Pour le Conseil de l’Europe, la question du parlementarisme régional n’a rien d’une nouveauté. Dès 1978, le Conseil tenait une importante conférence sur les problèmes de la régionalisation, à Bordeaux, en France. Dans la Déclaration de Bordeaux, les participants à la conférence affirmaient que la régionalisation ne se limitait pas à promouvoir l’« Unité dans la diversité » ; elle était l’une des conditions de l’unité européenne elle-même. La conférence a fait valoir qu’il ne pouvait y avoir de réelle communauté européenne dans un système où les régions riches s’enrichiraient et les régions pauvres s’appauvriraient, et que la régionalisation était un moyen essentiel de remédier aux profondes disparités économiques et sociales entre les différentes parties de l’Europe.

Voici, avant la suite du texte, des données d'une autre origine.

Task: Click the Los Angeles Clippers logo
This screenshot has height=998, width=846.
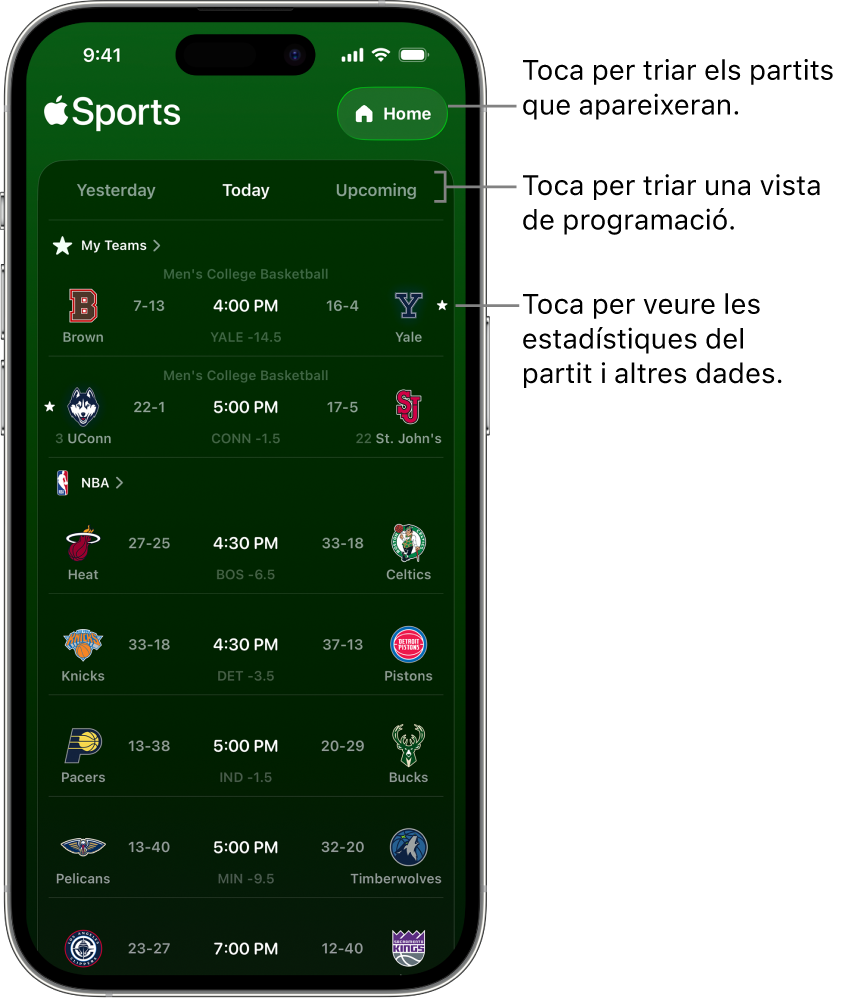Action: coord(82,947)
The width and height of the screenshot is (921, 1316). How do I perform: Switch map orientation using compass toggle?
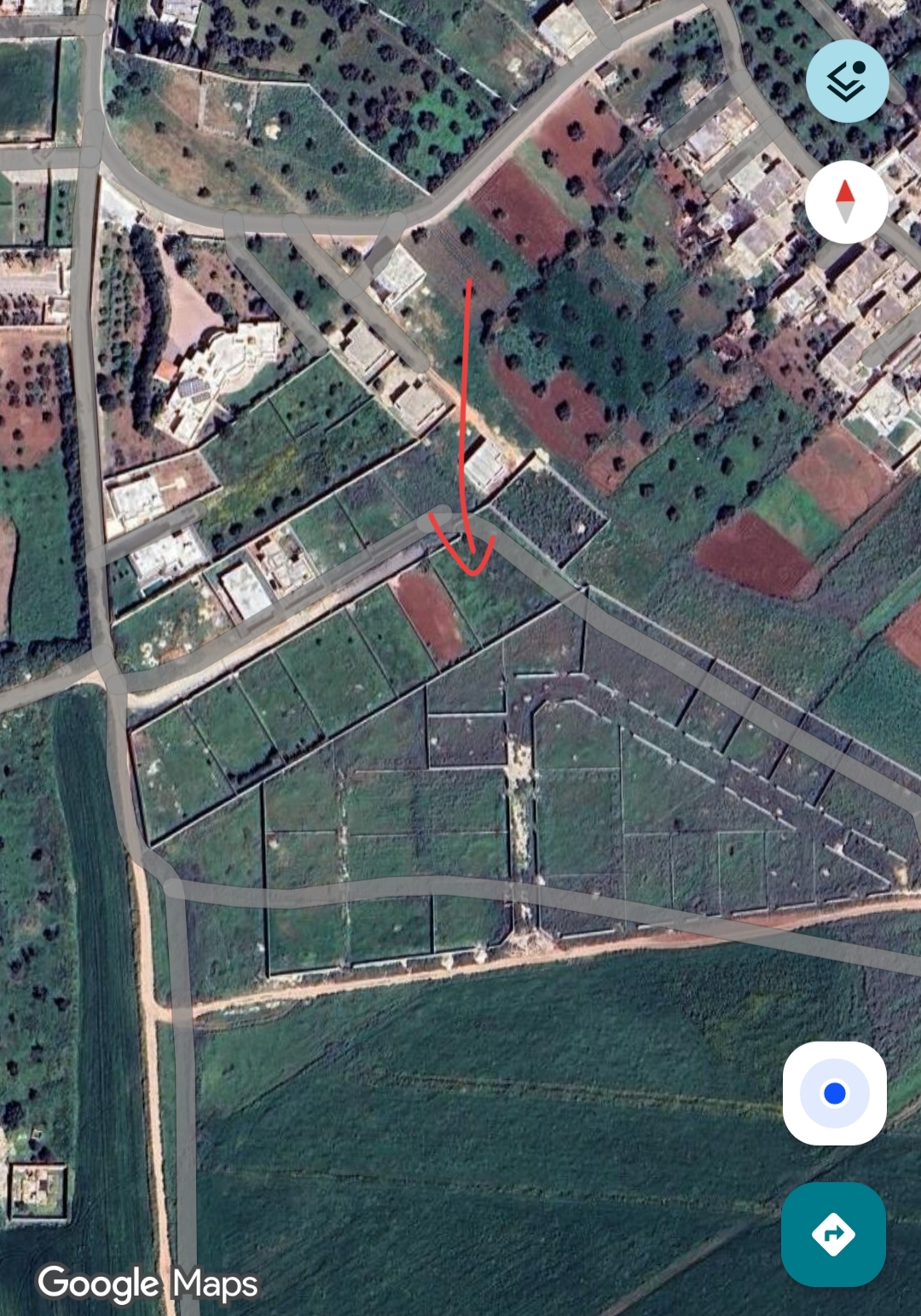coord(846,201)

Aujourd’hui, dans une Europe unie, nous avons une occasion unique d’atteindre cet objectif : faire progresser la coopération interrégionale et transfrontalière à travers notre continent tout en respectant l’intégrité territoriale et la souveraineté de l’État central. Voilà pourquoi le Congrès travaille actuellement à la proposition suivante: créer un Centre de coopération interrégionale et transfrontalière ici, à Saint-Pétersbourg… Une sorte de bureau central chargé de promouvoir une coopération et une action commune entre les régions européennes, un centre qui s’emploiera à renforcer la cohésion politique, économique et sociale au profit de 800 millions d’Européens. Nous comptons sur le soutien actif des gouvernements nationaux, des parlements et des régions – de vous tous – pour faire de ce centre une réalité, pour faire de Saint-Pétersbourg – « oknO v EvrOpu », la « fenêtre sur l’Europe » préconisée par Pierre le Grand – un point de rencontre entre les pays de la CEI et de l’Europe, une véritable capitale européenne à l’instar de Strasbourg et de Bruxelles.

Mesdames et Messieurs,
Dans la première partie de mon discours, j’ai cité Blaise Pascal pour évoquer la nécessité de réunir la force et la justice. Ce n’est pas là une notion abstraite car, en notre qualité de représentants élus par le peuple, nos efforts reposent sur sa confiance et son soutien. Or, cette confiance, nous la perdrons si nous ne sommes pas justes. Le soutien du peuple, nous le perdrons si nous n'agissons pas pour son bien à tous les niveaux – national, régional et local. En effet, le parlementarisme incarne la démocratie représentative – le pouvoir du peuple, seul système capable d’assurer le développement et le bien-être durables de nos sociétés – système qui fut établi sur l’Agora, il y a des milliers d’années, par les citoyens d’Athènes.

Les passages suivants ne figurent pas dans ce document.